Rights
U.S. Enacts Anti-Doping Law
Bill Could Affect Events Worldwide
A law signed by President Donald Trump in December extends U.S. law-enforcement jurisdiction over international sports doping fraud conspiracies, providing for criminal charges and requiring the sharing of information with the United States Anti-Doping Agency.
The law gives prosecutors the ability to seek fines of as much as $1 million and prison sentences of as long as 10 years for doping conspirators at events involving U.S. athletes, broadcasters and sponsors.
Individual athletes who used performance-enhancing drugs would not be subject to criminal prosecution under the law.
Bill Cumbow, AMA director of international competition, said the law likely will apply to all of the professional disciplines in the United States, if they have three or more international participants, even if the event is not on the Fédération Internationale de Motocyclisme international calendar.

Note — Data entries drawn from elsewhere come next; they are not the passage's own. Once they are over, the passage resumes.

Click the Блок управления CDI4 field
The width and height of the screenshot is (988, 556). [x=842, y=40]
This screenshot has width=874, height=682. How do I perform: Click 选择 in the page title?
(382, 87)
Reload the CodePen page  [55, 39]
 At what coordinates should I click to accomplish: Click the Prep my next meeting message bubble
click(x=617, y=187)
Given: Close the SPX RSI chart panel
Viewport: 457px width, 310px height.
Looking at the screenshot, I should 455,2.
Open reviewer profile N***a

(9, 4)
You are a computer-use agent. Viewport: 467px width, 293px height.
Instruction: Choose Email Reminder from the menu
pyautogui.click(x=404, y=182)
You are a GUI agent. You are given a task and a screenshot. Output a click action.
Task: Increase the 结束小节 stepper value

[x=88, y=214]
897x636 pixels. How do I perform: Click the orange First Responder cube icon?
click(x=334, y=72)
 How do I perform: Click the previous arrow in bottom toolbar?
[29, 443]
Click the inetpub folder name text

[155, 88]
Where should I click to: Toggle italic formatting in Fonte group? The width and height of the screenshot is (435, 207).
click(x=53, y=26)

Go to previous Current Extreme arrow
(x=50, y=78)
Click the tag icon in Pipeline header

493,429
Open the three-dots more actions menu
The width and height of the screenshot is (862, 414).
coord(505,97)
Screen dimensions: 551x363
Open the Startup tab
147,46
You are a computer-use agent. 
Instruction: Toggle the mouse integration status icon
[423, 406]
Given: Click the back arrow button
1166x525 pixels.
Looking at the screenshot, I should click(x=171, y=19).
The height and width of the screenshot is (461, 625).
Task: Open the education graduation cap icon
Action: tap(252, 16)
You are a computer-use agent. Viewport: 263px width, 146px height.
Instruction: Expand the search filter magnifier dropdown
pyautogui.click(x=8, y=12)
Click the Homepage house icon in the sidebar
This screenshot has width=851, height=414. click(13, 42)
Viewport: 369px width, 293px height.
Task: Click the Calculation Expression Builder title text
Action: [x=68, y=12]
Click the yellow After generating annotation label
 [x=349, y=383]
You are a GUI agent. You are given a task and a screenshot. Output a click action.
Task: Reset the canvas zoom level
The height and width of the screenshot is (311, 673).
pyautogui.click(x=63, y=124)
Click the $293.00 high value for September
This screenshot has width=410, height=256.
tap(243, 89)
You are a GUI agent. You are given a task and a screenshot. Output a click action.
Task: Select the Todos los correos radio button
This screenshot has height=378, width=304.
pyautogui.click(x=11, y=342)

The law also could include events outside the United States in which there are American participants, if the event is classified as a “Major International Sports Competition.”
Cumbow said the law includes competition that is “a single event or a competition that is a series of events held at different times, which, when combined, qualify an athlete or team for an award or other recognition.”
The World Anti-Doping Agency opposed the U.S. law, questioning America’s right to enforce laws outside its borders and fearing that “unintended consequences … will disrupt the global legal anti-doping framework recognized to date by 190 nations.”
“No nation has ever before asserted criminal jurisdiction over doping offenses that occurred outside its national borders—and for good reason,” WADA wrote in a statement at the time the bill passed the U.S. Senate. “It is likely to lead to overlapping laws in different jurisdictions that will compromise having a single set of anti-doping rules for all sports and all Anti-Doping Organizations under the World Anti-Doping Code. This will have negative consequences as harmonization of the rules is at the very core of the global anti-doping system.
“This act may lead to other nations adopting similar legislation, thereby subjecting U.S. citizens and sport bodies to similar extraterritorial jurisdictions and criminal sanctions, many of which may be political in nature or imposed to discriminate against specific nationalities,” the statement continued. “This will be detrimental to anti-doping efforts everywhere, including in the U.S.”
U.S. Rep. Sheila Jackson Lee (D-Texas), who introduced the bill, did not respond to a request for comment.